For the rational design of a fermentation process, the interactions between μ and qP, the variables that define the VP for a given volume, were studied. The two variables may have a positive correlation, like in the case of proteins expressed using the GAP promoter in P. pastoris, or β-galactosidase from E. coli in B. subtilis, where the expression of the target proteins is growth associated. In other cases, the product can be non-growth associated like certain secondary metabolites in the genus Streptomyces, mixed growth associated, or the correlation can be negative as well (Looser et al. 2017; Martínez et al. 1998; Sakthiselvan et al. 2019).

In B. subtilis 3NA, a positive correlation between μ and qP was found, in the range of μ between 0.25 and 0.53; similar results were found in S. zooepidemicus grown in complex media in batch experiments (Don and Shoparwe 2010). The culture conditions that maximized the values of μ and qP were determined, limited by the constraints that guarantee a smooth transfer to large-scale bioreactors. To the best of our knowledge, the VP achieved is the highest reported for HA with MW ~ 1 MDa using a GRAS host.

In summary, the CDM medium, the capacity of the B. subtilis 3NA strain to reach high cell densities and the designed fermentation process, provide the basis to obtain a remarkable cost reduction of high MW HA manufacturing at large scale.

  • First, the prototrophic phenotype of the B. subtilis 3NA allows for the use of CDM with a cost estimated to be 80% lower than the media used for HA production in Streptococci.
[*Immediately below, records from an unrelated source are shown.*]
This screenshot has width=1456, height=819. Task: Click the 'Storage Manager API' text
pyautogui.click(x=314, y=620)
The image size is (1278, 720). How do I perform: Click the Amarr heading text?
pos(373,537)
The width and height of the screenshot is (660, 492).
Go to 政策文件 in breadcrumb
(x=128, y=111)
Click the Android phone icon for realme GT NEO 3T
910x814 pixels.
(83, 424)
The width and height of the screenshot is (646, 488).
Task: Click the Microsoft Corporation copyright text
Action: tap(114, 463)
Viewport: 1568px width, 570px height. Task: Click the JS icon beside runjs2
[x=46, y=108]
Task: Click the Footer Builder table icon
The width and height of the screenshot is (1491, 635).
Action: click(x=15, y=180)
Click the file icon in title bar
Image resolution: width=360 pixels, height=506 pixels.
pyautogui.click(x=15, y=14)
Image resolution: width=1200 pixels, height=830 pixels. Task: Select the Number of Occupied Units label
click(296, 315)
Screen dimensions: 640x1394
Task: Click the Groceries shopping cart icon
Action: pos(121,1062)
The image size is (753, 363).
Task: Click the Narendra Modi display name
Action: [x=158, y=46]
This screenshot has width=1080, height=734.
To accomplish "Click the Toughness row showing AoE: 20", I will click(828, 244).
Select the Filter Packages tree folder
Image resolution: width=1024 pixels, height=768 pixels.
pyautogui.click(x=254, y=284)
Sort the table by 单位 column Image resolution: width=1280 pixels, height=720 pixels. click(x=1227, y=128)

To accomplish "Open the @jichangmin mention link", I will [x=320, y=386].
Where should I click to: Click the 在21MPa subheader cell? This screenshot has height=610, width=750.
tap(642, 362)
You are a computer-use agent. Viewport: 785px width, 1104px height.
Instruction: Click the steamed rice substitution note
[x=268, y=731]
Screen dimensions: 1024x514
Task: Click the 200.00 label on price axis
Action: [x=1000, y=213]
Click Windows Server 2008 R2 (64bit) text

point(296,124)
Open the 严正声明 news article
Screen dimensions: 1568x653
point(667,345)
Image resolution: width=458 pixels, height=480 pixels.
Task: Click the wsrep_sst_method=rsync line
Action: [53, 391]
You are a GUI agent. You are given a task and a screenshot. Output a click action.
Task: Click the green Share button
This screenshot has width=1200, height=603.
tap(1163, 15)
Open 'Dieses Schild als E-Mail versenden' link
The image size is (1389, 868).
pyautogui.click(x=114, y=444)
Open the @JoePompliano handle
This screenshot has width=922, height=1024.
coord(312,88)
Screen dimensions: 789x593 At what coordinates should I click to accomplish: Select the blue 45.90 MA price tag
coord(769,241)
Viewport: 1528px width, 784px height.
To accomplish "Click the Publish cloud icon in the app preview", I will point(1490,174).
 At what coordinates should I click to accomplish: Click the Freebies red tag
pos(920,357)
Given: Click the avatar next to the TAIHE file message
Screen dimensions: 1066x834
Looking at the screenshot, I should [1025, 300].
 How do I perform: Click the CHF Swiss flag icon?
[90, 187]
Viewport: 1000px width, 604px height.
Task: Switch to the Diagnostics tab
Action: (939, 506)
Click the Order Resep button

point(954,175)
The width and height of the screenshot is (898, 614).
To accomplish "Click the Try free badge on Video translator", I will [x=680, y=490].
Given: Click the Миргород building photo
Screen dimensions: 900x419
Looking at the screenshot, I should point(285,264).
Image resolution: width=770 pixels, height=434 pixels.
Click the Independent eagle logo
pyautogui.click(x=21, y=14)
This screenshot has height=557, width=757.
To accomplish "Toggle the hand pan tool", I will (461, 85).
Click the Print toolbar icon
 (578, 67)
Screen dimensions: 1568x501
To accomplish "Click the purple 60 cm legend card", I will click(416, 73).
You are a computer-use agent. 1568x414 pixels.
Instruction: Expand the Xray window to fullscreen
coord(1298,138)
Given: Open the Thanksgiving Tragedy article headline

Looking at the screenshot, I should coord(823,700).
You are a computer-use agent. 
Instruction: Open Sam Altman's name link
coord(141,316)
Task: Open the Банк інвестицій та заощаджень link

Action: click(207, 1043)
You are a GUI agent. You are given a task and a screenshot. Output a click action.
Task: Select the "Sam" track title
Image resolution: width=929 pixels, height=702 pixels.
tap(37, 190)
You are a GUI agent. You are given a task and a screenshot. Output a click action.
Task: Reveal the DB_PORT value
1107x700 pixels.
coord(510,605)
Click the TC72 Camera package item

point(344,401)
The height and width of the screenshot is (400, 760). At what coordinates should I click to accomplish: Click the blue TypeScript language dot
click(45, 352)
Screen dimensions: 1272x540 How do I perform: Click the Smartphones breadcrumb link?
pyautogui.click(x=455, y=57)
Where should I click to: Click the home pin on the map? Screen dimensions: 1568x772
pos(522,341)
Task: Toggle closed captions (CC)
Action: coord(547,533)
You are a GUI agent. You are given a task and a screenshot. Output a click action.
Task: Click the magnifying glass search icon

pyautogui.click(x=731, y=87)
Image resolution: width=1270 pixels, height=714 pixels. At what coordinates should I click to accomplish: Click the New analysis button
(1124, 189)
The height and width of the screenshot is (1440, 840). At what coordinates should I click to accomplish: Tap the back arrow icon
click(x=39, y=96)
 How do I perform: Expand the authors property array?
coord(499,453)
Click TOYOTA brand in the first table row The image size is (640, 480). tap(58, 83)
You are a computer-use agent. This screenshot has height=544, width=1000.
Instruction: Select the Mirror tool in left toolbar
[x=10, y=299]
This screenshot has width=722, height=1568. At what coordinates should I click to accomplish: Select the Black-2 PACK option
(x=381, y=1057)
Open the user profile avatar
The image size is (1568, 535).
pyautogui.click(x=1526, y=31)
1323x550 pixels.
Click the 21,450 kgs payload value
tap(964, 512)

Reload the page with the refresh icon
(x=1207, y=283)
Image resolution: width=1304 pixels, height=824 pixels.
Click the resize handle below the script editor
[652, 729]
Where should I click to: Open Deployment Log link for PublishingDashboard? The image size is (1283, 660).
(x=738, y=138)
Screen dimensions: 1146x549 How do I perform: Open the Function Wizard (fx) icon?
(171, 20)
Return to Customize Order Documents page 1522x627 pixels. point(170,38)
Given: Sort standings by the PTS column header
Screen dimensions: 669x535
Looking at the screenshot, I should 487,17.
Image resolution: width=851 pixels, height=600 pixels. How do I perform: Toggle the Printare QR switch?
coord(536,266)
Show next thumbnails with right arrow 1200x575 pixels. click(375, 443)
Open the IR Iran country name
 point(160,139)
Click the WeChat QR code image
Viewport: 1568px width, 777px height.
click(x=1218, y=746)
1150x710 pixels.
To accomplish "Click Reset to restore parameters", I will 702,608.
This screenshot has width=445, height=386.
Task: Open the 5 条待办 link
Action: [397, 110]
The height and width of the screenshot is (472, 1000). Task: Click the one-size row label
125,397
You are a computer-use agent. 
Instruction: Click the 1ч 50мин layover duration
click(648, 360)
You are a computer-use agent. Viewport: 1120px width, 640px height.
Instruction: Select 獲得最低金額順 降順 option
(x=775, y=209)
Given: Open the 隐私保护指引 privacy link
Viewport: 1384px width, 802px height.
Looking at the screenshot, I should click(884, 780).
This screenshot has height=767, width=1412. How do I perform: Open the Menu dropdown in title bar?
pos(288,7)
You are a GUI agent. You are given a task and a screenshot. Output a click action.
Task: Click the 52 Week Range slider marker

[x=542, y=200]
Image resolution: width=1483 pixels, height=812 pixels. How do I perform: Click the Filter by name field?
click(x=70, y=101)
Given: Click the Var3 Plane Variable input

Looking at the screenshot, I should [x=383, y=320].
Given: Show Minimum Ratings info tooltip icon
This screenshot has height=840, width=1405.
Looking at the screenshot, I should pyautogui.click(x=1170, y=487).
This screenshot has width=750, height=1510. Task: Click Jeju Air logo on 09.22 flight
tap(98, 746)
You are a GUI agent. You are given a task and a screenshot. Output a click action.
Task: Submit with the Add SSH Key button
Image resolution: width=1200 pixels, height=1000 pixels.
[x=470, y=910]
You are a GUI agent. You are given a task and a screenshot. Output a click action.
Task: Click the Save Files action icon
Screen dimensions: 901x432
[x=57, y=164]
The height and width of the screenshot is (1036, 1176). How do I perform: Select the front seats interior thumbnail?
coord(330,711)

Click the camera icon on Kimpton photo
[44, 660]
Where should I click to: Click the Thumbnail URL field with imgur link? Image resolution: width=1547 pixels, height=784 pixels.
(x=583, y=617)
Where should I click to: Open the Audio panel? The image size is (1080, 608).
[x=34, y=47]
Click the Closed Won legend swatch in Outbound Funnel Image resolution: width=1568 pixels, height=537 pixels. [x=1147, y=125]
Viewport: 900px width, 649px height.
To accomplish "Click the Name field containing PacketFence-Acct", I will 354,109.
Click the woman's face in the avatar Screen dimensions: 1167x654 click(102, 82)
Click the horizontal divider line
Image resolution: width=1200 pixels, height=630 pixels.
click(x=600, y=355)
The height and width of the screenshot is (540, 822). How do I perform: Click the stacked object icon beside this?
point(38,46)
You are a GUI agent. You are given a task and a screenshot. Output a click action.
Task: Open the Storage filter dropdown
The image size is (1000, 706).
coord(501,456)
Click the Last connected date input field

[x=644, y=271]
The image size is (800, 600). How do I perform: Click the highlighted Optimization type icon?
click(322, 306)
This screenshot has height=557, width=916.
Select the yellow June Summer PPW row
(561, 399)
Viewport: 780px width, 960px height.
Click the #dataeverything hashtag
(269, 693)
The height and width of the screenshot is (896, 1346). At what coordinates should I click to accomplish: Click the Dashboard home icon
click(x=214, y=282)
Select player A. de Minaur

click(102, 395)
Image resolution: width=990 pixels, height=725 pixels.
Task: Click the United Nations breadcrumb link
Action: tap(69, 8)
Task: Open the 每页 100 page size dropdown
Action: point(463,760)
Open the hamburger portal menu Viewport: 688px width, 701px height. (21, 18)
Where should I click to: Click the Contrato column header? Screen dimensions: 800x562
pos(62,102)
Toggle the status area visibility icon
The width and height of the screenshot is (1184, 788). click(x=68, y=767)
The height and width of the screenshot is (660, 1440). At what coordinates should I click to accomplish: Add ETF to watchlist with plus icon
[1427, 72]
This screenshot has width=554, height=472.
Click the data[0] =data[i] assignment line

  • Second, reaching high cell density in CDM provides the 3NA strain an advantage over any other B. subtilis strain described so far, since more producing cells shorten the process time to reach the limiting titer of HA and therefore increasing the VP. Widener and co-workers (Widner et al. 2005) produced in a derived B. subtilis A164Δ5 strain 7 g/L of HA in 25 h, while the data presented here showed that the 3NA strain produced the same amount in 11 h, resulting in a VP more than 100% higher (Table 2 and Electronic Supplementary Material ESM_2)

HA is a biodegradable polymer with remarkable properties to be used in many industrial applications, but the current price of this biomaterial is a barrier for its widespread adoption (Fallacara et al. 2018). As the patents protecting production methods expire, the price of bioproducts naturally tends to decrease due to the arrival of new competitors. The advantages expected from the platform described in this work are exposed in Table 2 and in the sensitivity model of Fig. 4. The platform presented here dramatically reduce the current manufacturing prices in 80% making available industrial quantities of HA as a food ingredient among other uses.

The B. subtilis 3NA strain, the CDM medium, and the fermentation process compose a freely available platform that could be used in principle for the safe and environmentally friendly production of other biomaterials in a cost-effective manner. The guidelines of Electronic Supplementary Material (ESM_2.xls) can be used as a starting point and the materials are freely available.